Data records:
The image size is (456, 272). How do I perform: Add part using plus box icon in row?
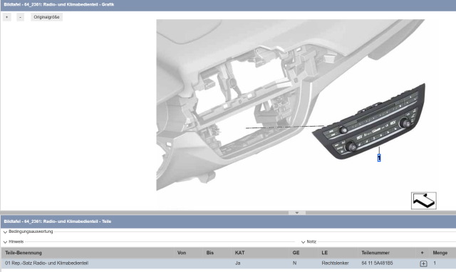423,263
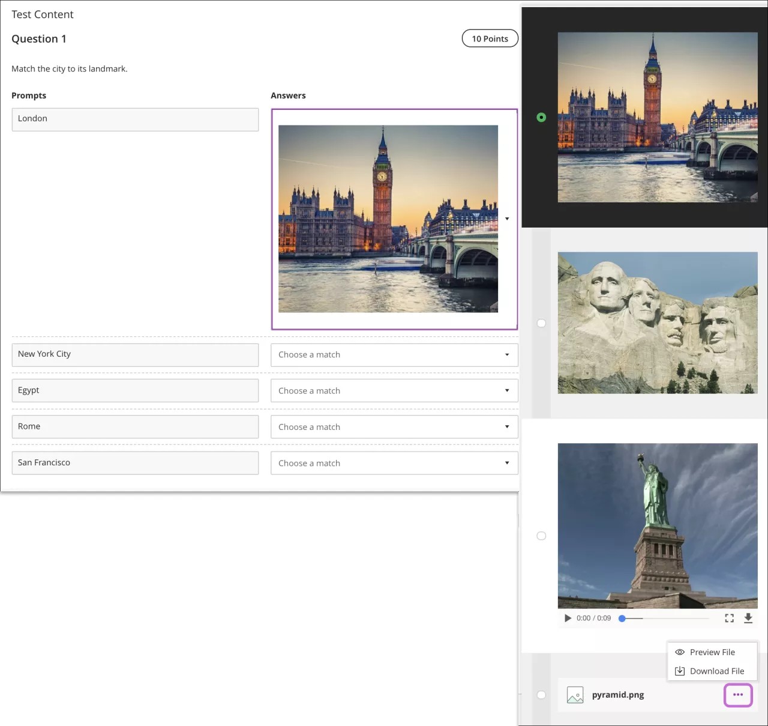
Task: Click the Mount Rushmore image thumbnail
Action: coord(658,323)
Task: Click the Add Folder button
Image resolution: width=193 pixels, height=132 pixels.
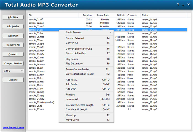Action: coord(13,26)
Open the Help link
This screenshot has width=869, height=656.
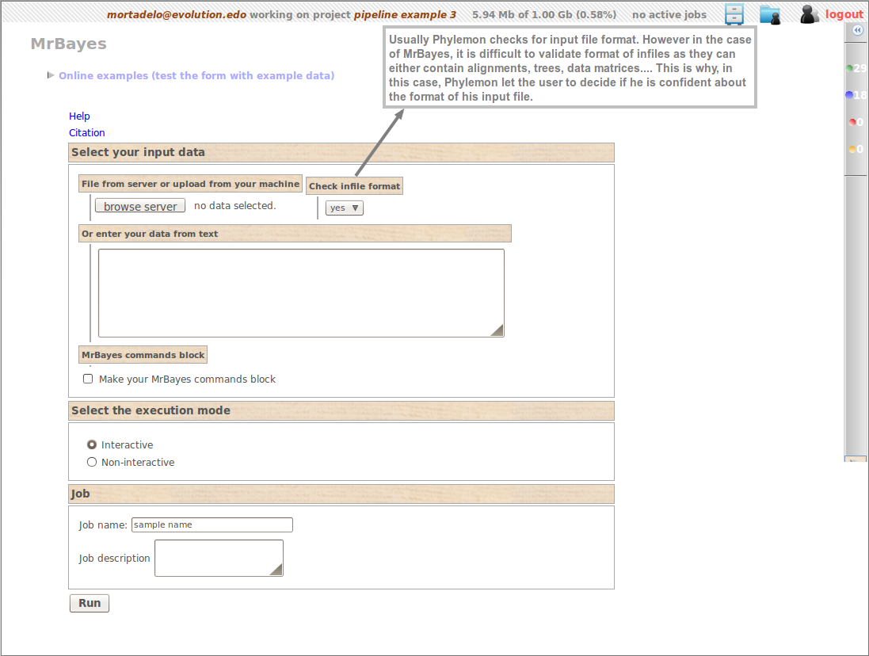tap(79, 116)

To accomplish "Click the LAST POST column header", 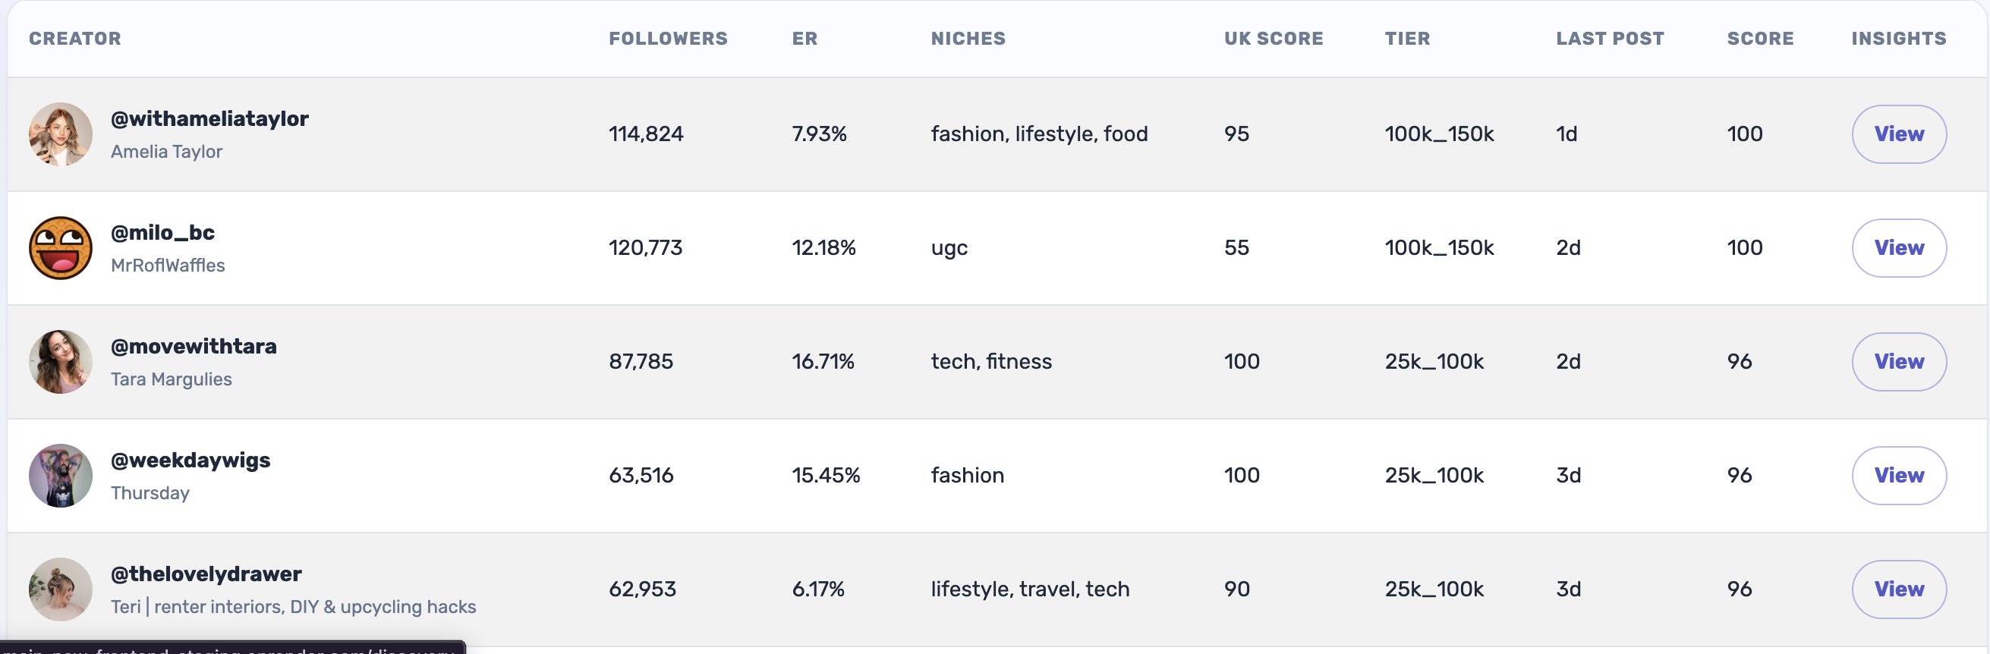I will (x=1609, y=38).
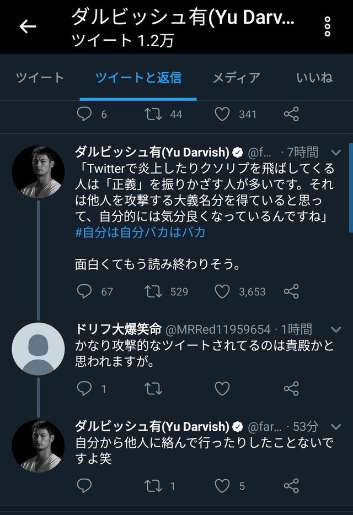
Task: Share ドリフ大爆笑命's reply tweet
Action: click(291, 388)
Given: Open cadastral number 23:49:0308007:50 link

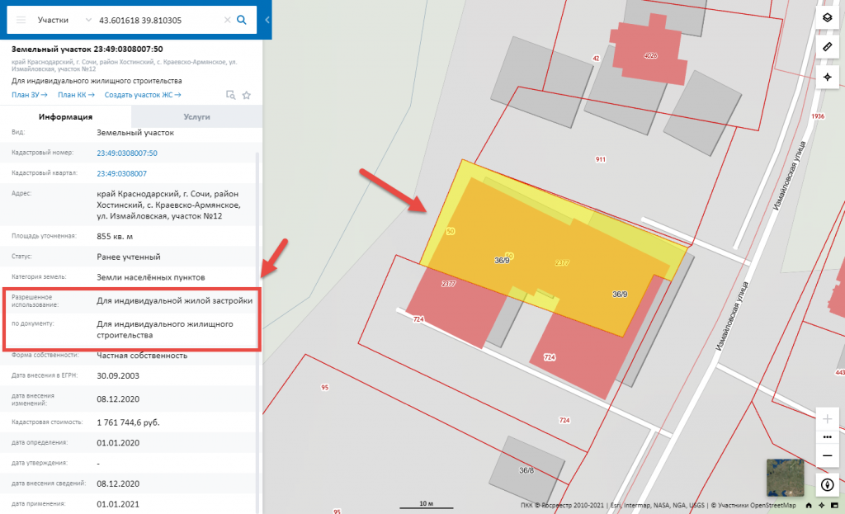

*ACTIVITY*: Only a number is wanted here: how many lines of the data hold the string "Open".

*OUTPUT BELOW*: 2